→ Work to be completed:
Starting at the line that contains "This screenshot has", write out every line through the end of the records exactly as it stands, and leave out all pictures.

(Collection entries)
┄┄┄┄┄┄┄┄┄┄

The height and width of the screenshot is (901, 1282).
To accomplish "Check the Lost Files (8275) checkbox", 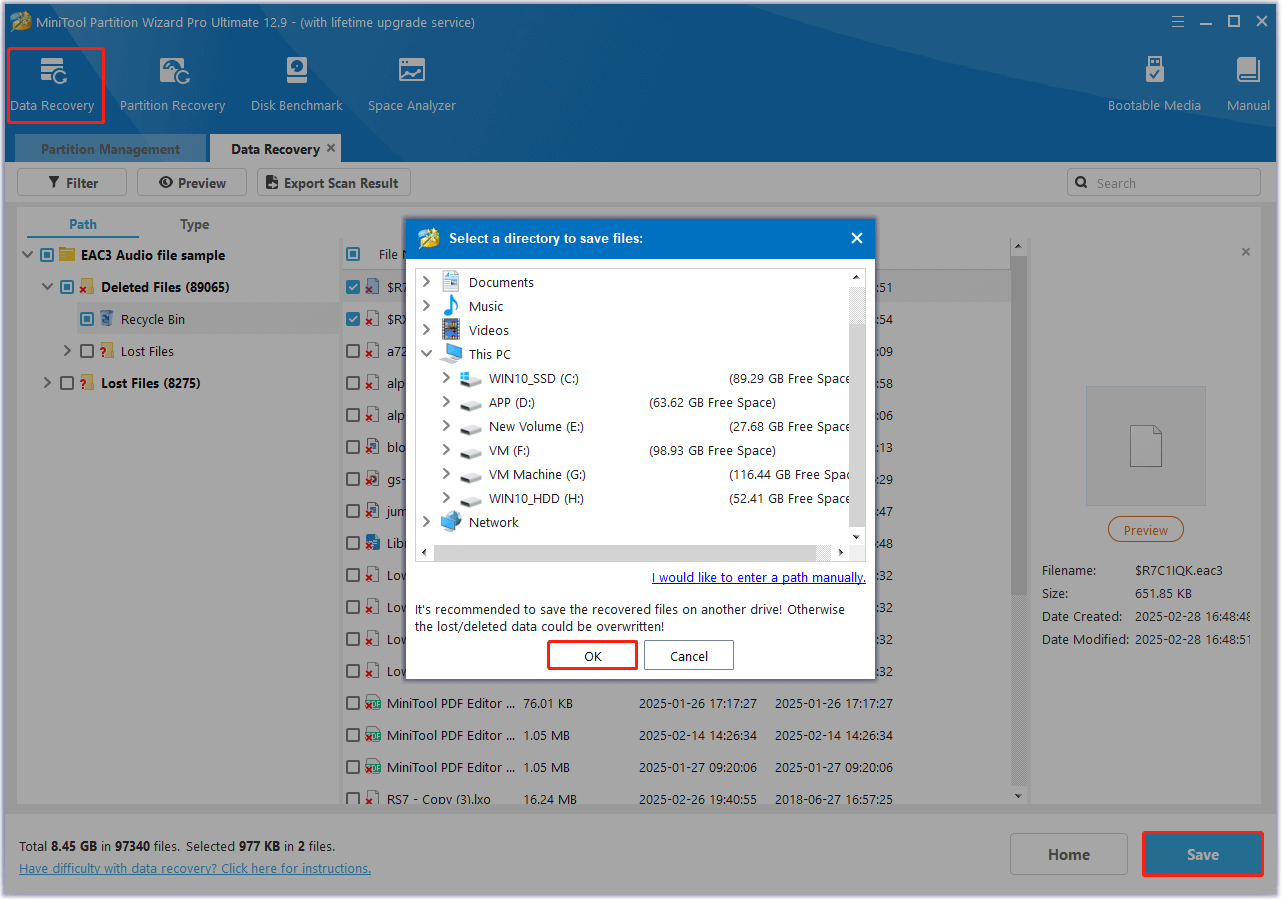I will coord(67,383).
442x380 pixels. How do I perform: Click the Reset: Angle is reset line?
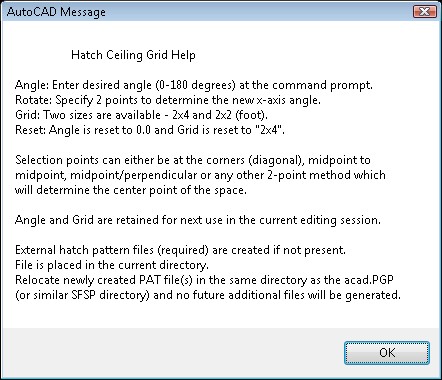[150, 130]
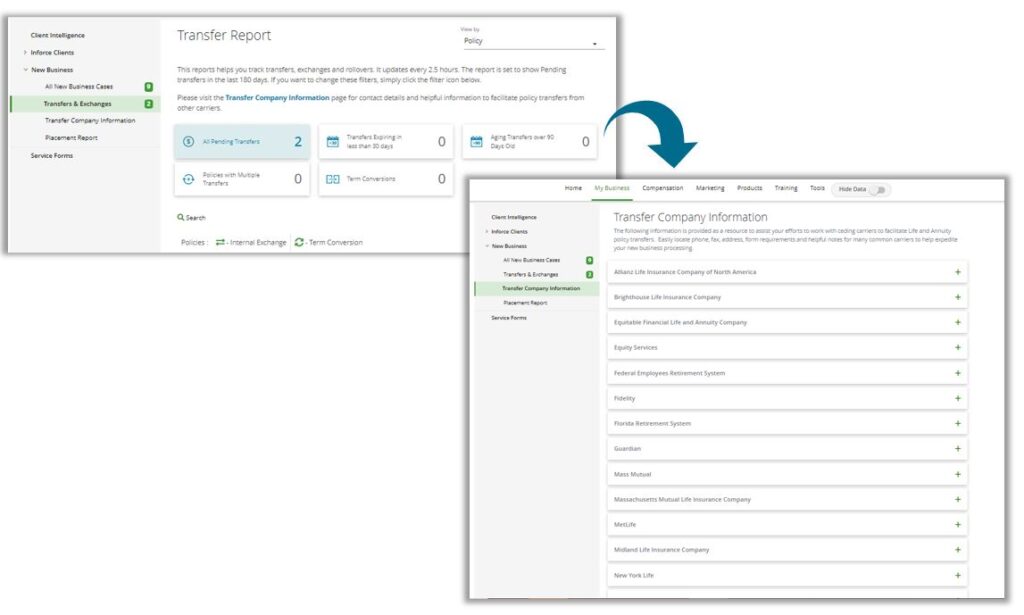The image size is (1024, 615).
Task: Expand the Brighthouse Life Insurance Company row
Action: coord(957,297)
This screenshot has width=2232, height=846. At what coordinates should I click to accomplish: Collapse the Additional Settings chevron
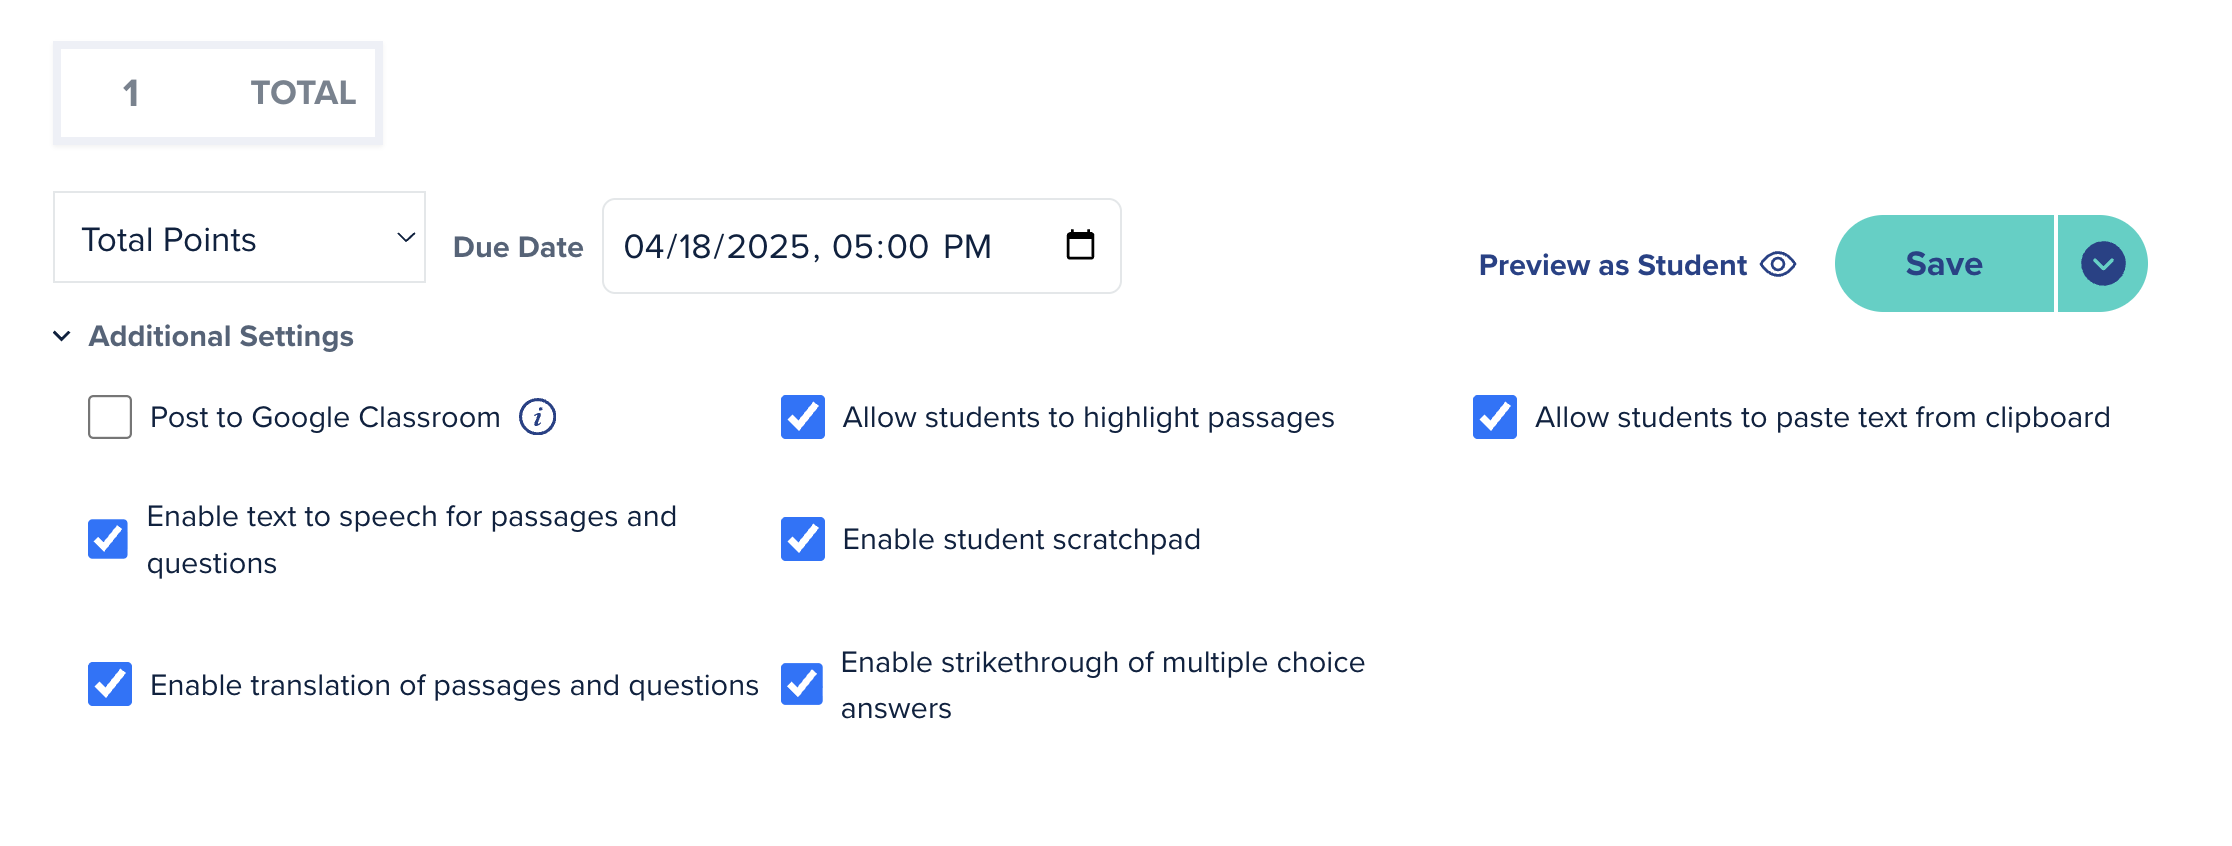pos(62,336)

┄┄┄┄┄┄┄┄┄┄

→ Reply to the exercise:
This screenshot has width=2232, height=846. At what coordinates should I click to accomplish: Collapse the Additional Settings chevron
pos(62,336)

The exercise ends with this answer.